It seems to me that we often(?) do that dx,dy n_x, n_y kind of thing, and I don’t like it. Here, we kind of need the direction information (0,1) and so on, but it’s just too messy to have to do more than once. Oh I see one small improvement:
def draw_border(self, cell, my_cells, screen):
x, y = cell
lines = self.make_lines(cell)
neighbor_count = 0
for neighbor_offset in lines.keys():
dx, dy = neighbor_offset
n_x = x + dx
n_y = y + dy
check = self.room.cell_at(n_x, n_y)
if check not in my_cells:
neighbor_count += 1
self.line(*lines[neighbor_offset],screen)

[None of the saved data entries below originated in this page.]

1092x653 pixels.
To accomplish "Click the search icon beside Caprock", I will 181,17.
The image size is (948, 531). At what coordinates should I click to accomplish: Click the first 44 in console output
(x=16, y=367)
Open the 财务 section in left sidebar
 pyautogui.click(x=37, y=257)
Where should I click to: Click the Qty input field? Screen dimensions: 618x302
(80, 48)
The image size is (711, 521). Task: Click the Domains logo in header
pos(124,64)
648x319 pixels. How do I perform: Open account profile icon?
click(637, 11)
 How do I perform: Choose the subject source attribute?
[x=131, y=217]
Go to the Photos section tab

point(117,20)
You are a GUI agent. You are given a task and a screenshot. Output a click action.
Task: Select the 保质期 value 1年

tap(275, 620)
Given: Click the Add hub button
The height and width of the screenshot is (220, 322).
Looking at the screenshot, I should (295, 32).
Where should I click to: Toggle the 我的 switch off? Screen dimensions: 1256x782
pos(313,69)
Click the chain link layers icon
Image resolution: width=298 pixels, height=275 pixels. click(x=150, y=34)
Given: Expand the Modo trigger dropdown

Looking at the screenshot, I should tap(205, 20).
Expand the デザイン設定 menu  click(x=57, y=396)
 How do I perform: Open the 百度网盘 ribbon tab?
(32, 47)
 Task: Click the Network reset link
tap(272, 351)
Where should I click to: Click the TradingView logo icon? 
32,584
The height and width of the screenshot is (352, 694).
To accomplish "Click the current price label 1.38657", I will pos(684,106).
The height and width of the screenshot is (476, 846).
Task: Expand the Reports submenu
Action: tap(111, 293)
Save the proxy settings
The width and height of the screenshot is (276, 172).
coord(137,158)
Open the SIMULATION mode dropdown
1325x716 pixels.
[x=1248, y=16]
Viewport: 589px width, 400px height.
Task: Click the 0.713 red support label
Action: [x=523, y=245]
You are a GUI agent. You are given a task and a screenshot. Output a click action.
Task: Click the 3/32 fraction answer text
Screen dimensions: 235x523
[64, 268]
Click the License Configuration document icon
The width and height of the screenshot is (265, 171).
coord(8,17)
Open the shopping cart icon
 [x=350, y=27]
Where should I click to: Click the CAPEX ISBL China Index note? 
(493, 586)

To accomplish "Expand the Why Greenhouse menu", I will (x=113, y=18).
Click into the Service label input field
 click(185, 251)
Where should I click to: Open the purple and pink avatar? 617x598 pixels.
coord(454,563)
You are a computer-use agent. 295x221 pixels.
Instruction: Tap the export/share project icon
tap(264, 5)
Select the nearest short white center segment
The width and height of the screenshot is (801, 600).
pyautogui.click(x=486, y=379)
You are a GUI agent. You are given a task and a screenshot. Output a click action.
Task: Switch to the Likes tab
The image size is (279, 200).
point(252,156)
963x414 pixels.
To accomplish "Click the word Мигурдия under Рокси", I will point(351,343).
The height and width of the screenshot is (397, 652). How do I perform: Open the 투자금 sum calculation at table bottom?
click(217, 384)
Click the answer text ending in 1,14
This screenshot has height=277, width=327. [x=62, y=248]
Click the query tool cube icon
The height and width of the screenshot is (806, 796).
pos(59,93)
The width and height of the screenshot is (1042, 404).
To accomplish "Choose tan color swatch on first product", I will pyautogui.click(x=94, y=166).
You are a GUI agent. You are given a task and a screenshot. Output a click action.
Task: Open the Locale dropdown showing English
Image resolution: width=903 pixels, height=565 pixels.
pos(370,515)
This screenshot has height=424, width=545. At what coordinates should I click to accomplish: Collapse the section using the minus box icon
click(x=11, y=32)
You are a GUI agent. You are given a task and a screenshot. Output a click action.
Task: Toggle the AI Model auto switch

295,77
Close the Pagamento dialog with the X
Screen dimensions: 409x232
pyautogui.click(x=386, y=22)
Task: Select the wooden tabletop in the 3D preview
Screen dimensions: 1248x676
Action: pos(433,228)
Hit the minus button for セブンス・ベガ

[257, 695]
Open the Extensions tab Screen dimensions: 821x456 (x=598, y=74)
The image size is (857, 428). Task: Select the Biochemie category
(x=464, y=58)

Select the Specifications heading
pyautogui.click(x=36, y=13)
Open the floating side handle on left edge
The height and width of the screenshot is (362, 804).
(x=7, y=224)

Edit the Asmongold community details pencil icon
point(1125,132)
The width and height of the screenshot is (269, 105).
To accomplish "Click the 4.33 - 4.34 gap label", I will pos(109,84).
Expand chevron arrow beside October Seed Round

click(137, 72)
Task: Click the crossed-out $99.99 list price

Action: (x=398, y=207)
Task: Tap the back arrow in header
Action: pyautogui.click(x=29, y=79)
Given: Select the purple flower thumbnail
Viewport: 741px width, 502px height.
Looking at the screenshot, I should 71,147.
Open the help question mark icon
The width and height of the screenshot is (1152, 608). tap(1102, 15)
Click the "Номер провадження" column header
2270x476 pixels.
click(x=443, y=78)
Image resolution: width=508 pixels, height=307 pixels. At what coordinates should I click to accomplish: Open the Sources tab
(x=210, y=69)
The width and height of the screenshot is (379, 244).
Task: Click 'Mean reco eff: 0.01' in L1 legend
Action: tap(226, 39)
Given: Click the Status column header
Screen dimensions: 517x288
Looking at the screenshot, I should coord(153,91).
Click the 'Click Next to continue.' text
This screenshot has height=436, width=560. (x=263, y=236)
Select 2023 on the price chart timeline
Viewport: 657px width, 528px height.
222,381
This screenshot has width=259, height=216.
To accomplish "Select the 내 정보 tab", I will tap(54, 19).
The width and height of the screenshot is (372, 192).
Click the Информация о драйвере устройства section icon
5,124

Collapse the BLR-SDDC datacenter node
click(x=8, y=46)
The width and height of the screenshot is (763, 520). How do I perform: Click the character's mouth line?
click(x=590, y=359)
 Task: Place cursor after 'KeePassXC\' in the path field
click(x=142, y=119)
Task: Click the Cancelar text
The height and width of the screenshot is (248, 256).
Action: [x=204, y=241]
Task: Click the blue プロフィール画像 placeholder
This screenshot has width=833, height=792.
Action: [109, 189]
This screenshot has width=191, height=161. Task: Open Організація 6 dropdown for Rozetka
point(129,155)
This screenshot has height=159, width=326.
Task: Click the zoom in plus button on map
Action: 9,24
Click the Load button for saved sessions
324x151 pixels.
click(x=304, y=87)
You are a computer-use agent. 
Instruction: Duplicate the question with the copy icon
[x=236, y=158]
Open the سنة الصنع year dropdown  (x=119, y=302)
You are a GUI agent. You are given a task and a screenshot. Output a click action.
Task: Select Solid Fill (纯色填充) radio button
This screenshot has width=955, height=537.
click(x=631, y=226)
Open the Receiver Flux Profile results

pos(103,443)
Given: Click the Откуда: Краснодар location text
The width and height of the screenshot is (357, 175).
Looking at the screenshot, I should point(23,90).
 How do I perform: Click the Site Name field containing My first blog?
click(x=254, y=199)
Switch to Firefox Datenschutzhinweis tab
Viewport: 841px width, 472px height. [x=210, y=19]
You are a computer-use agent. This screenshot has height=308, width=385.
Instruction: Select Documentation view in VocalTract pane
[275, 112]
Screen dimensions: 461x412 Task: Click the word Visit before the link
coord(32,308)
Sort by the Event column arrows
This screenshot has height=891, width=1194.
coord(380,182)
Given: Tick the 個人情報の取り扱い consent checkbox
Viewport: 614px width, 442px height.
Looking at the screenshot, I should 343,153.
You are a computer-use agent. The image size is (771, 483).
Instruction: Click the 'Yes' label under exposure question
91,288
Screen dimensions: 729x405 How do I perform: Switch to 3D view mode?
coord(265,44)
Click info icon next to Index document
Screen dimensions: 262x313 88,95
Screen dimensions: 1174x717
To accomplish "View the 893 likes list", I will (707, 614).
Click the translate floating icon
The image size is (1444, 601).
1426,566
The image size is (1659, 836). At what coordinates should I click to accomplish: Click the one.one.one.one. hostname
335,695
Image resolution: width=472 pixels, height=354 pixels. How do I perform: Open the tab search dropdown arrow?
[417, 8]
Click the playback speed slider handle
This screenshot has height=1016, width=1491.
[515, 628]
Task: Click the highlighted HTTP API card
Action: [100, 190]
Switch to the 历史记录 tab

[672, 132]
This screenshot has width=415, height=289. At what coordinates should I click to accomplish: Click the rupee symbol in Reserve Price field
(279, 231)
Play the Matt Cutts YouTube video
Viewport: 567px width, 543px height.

The loop index is an offset, not a neighbor. The name makes more sense now. What would make even more sense would be to ask the room for the cell at a given offset. Or, better yet, ask the cell itself, since it knows the space now.
class Cell:
def at_offset(self, dx, dy):
new_x, new_y = self.x + dx, self.y + dy
return self.space.at(new_x, new_y)
Let’s use that in draw_border. I haven’t written a test for it but the map will tell us.
def draw_border(self, cell, my_cells, screen):
x, y = cell
lines = self.make_lines(cell)
neighbor_count = 0
for neighbor_offset in lines.keys():
check = cell.at_offset(*neighbor_offset)
if check not in my_cells:
neighbor_count += 1
self.line(*lines[neighbor_offset],screen)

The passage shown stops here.